Mustafa ÖMEROĞLU

31 Mart 2010

MAHALLE BASKISI MI?

İnsan söze nasıl başlayacağını bilemiyor, hem de dostlarının, değer verdiklerinin arasında..

Hangi söz kimleri memnun eder, kimleri rahatsız eder meçhul çünkü...

Ve bana bu “mahalle baskısı” tartışmalarını hatırlatıyor,yakın geçmişten bu yana...
 
Hatırlayalım; seküler, profan zihin algısının ürünü olduğu söylenen Liberalizme inat,vahyin sınırlarını çizdiği özgür irade, özgür düşünce, inanç ve düşüncede özgürlük, düşüncenin özgürce beyanı ,ibadet özgürlüğü vs. İslami mücadele kapsamında çok severek kullandığımız  ifadelerdi bizim...

Ve yıllardır bu sebeple çok çekti Müslümanlar kendileri gibi olamamaktan, kendilerini ifade edememekten, inandıkları gibi yaşayamamaktan, yani hayatın her katmanında özgür olamamaktan...
 
Ama gelin görün ki ve maalesef üzgünüm ,bizim mahallede de sorunlar  var...

Yok diyen dostlar, her ne sebeple olursa olsun gelişen tartışmalara,tartışmalardaki üsluplara, kullanılan ifadelere baksınlar şöyle bir...

Tartışamıyoruz özgürce, ifade edemiyoruz kendimizi serbestçe, müslümanca, dostça, kardeşçe; inandığımız Kur’an ve Muhammedi örneklik bize yol gösterse de...

Uymuyorsa düşüncelerimize, çelişiyorsa kabullerimizle, cemaat diyerek,kurum diyerek, ilke diyerek, prensip diyerek kaş göz yarıyor, gönül, hatır kırıyor ve bunu da fisebilillah, Allah aşkına yaptığımızı iddia ediyoruz..
 
Şimdi..
 
Her birimizin naturası,doğduğu sosyal çevre farklı...

Zeka,akıl düzeyi,anlama kabiliyeti,alınan eğitim keza...

Bunların yanında tecrübe,birikim ve tabii ki yaşlarımız da öyle..

Bunlar benim aklıma gelen, daha birçok faktör sıralanabilir...

Bütün bu farklılıklar inkâr edilemeyecek bir gerçeklikken okuduğumuz bir metni, karşılaştığımız bir kavramı, tarihi, sosyal, siyasal ve daha bir dolu verileri, üstelik 1400 yıllık kadim kültürün baskısıyla birbirimizi aynı şekilde anlamaya, yorumlamaya ve tıpkı basım düşünmeye  nasıl icbar edebiliriz?
 
Buralarda yazıp çizme, yorumlarda kanaat belirtme istişare, danışma, meşveret niyetiyledir; doğrulukları, güzellikleri paylaşma, sahih bilgi konusunda paslaşma gayesiyledir.

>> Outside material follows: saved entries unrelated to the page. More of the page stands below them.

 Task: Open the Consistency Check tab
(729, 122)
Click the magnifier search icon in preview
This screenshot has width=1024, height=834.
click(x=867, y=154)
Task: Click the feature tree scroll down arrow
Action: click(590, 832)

Emri- bil maruf, nehy-i anil münkerin esası da zaten bu değil midir?

Bu esasa rağmen birbirimizi anlamaya değil yargılamaya çalışırsak, kendimizce yargılar mahkûm etmeye kalkarsak, mahkûm edip tenkil ve tehcire maruz bırakırsak ve daha da ziyadesiyle, bize reva görülen ama yıllardır muzdarip olduğumuz “öteki” ne dair ne kadar kavram varsa Müslüman dostlarımızın üzerine boca edersek gökten rahmet yağacağını mı zannediyoruz biz?
 
Düşünceler özgür ortamlarda beyan edilmeli, paylaşılmalı hiç çekinilmeden ama demeye çalıştığım gibi hırgürle, itiş kakış içinde olmamalı bu.

Yoksa kul hakkıyla hesaba çekilmemiz işten bile değildir.

Bilmem hatırlatmama gerek var mı?

Bu din ismiyle müsemma rahmet dinidir, barış, esenlik dinidir. O halde Müslümanlar birbirlerine güvenip, birbirlerinin yanında güven içinde olmalı değiller mi?

Birbirimizi sevmek, birlikte olabildiğince kardeşlik türküleri söylemek zor mu geliyor bize?

Yoksa bizi bağlamıyor mu “Birbirinizi seviniz, kardeş olunuz” gibi vahyi uyarılar, örnek almaktan vaz mı geçtik Muhammedi söz ve eylemleri?
 
İşte birkaç örnek:
 
Enfal/46:Allah'a ve Resûlü’ne itaat edin ve çekişip birbirinize düşmeyin, çözülüp yılgınlaşırsınız, gücünüz gider. Sabredin. Şüphesiz Allah, sabredenlerle beraberdir.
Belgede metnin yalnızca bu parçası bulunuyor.